I was asked to do some PHP scripts on MySQL DB to show some data when I noticed the strange design they had.
They want to perform a study that would require collecting up to 2000 records per user and they are automatically creating a new table for each user that registers. It's a pilot study at this stage so they have around 30 tables but they should have 3000 users for the real study.
I wanted to suggest gathering all of them in a single table but since there might be around 1500 INSERTs per minute to that database during the study period, I wanted to ask this question here first. Will that cause table locks in MySQL?
So, Is it one table with 1500 INSERTs per minute and a maximum size of 6,000,000 records or 3000 tables with 30 INSERTs per minute and a maximum size of 2000 records. I would like to suggest the first option but I want to be sure that it will not cause any issues.
I read that InnoDB has row-level locks. So, will that have a better performance combined with the one table option?
This is a huge loaded question. In my experience performance is not really measured accurately by table size alone. It comes down to design. Do you have the primary keys and indexes in place? Is it over indexed? That being said, I have also found that almost always one trip to the DB is faster than dozens. How big is the single table (columns)? What kind of data are you saving (larger than 4000K?). It might be that you need to create some prototypes to see what performs best for you. The most I can recommend is that you carefully judge the size of the data you are collecting and allocate accordingly, create indexes (but not too many, don't over index), and test.
Related
I am a making a car tracking system and i want to store data that each car sends after every 5 seconds in a MySql database. Assuming that i have 1000 cars transmitting data to my system after 5 seconds, and the data is stored in one table. At some point i would want to query this table to generate reports for specific vehicle. I am confused between logging all the vehicles data in one table or creating a table for each vehicle (1000 tables). Which is more efficient?
OK 86400 seconds per day / 5 = 17280 records per car and day.
Will result in 17,280,000 records per day. This is not an issue for MYSQL in general.
And a good designed table will be easy to query.
If you go for one table for each car - what is, when there will be 2000 cars in future.
But the question is also: how long do you like to store the data?
It is easy to calculate when your database is 200 GB, 800GB, 2TB,....
One table, not one table per car. A database with 1000 tables will be a dumpster fire when you try to back it up or maintain it.
Keep the rows of that table as short as you possibly can; it will have many records.
Index that table both on timestamp and on (car_id, timestamp) . The second index will allow you to report on individual cars efficiently.
Read https://use-the-index-luke.com/
This is the "tip of the iceberg". There are about 5 threads here and on dba.stackexchange relating to tracking cars/trucks. Here are some further tips.
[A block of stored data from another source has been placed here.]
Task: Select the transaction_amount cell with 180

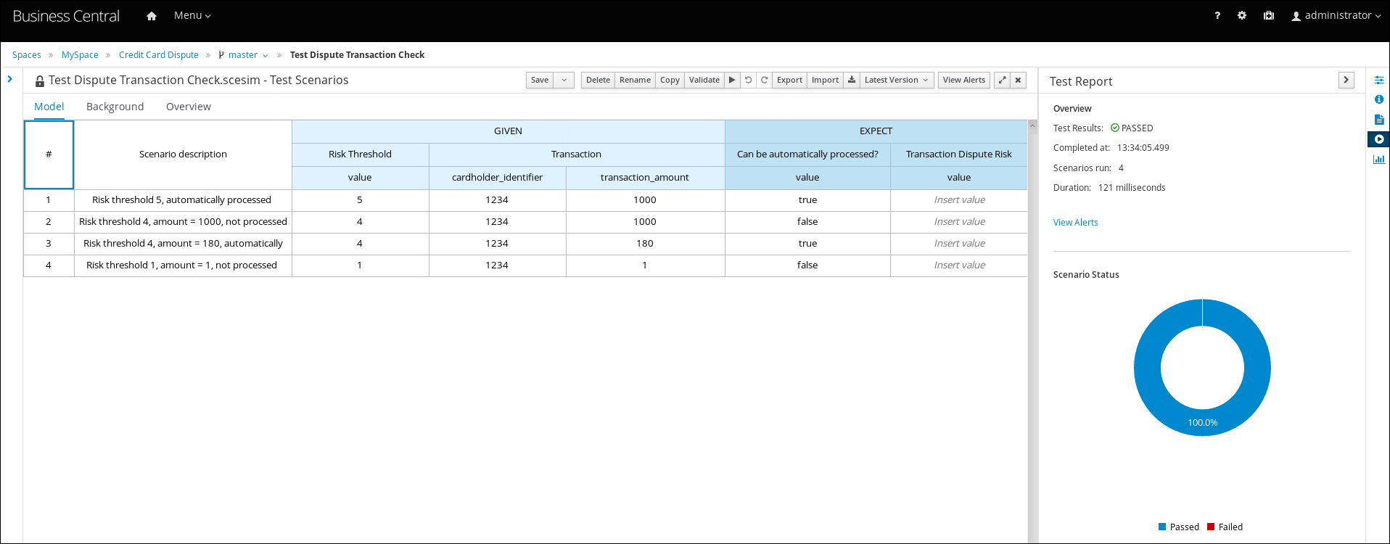Action: 644,244
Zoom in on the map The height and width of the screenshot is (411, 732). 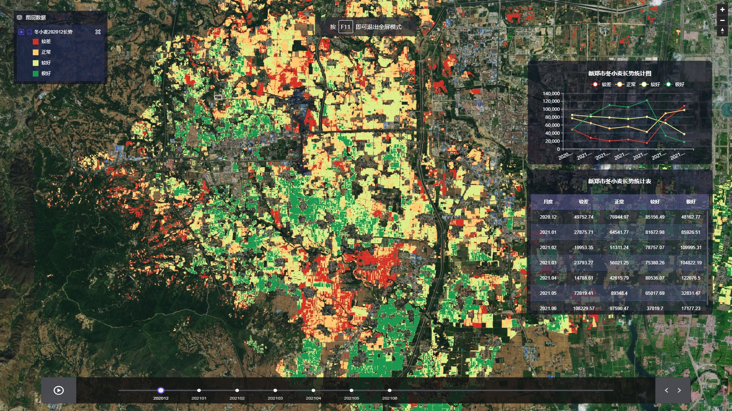722,10
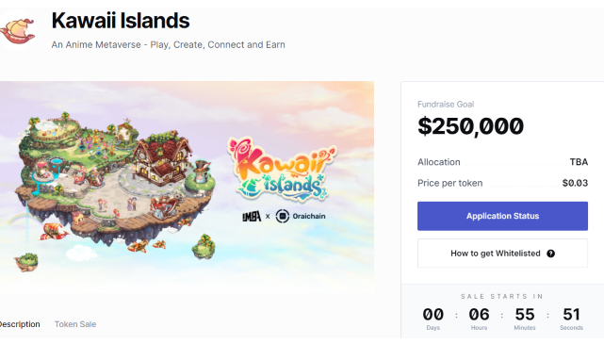Click the Kawaii Islands page title

pyautogui.click(x=121, y=21)
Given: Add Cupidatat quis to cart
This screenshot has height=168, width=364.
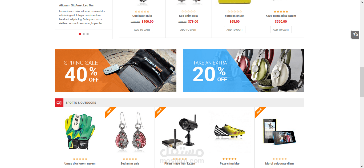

Keep datatypes as small as possible. Your table(s) will become huge -- threatening to overflow the disk, and slowing down queries due to "bulky rows mean that fewer rows can be cached in RAM".
Do you keep the "same" info for a car that is sitting idle overnight? Think of how much disk space this is taking.
If you are using HDD disks, plain on 100 INSERTs/second before you need to do some redesign of the ingestion process. (1000/sec for SSDs.) There are techniques that can give you 10x, maybe 100x, but you must apply them.
Will you be having several servers collecting the data, then doing simple inserts into the database? My point is that that may be your first bottleneck.
PRIMARY KEY(car_id, ...) so that accessing data for one car is efficient.
Today, you say the data will be kept forever. But have you computed how big your disk will need to be?
One way to shrink the data drastically is to consolidate "old" data into, say, 1-minute intervals after, say, one month. Start thinking about what you want to keep. For example: min/max/avg speed, not just instantaneous speed. Have an extra record when any significant change occurs (engine on; engine off; airbag deployed; etc)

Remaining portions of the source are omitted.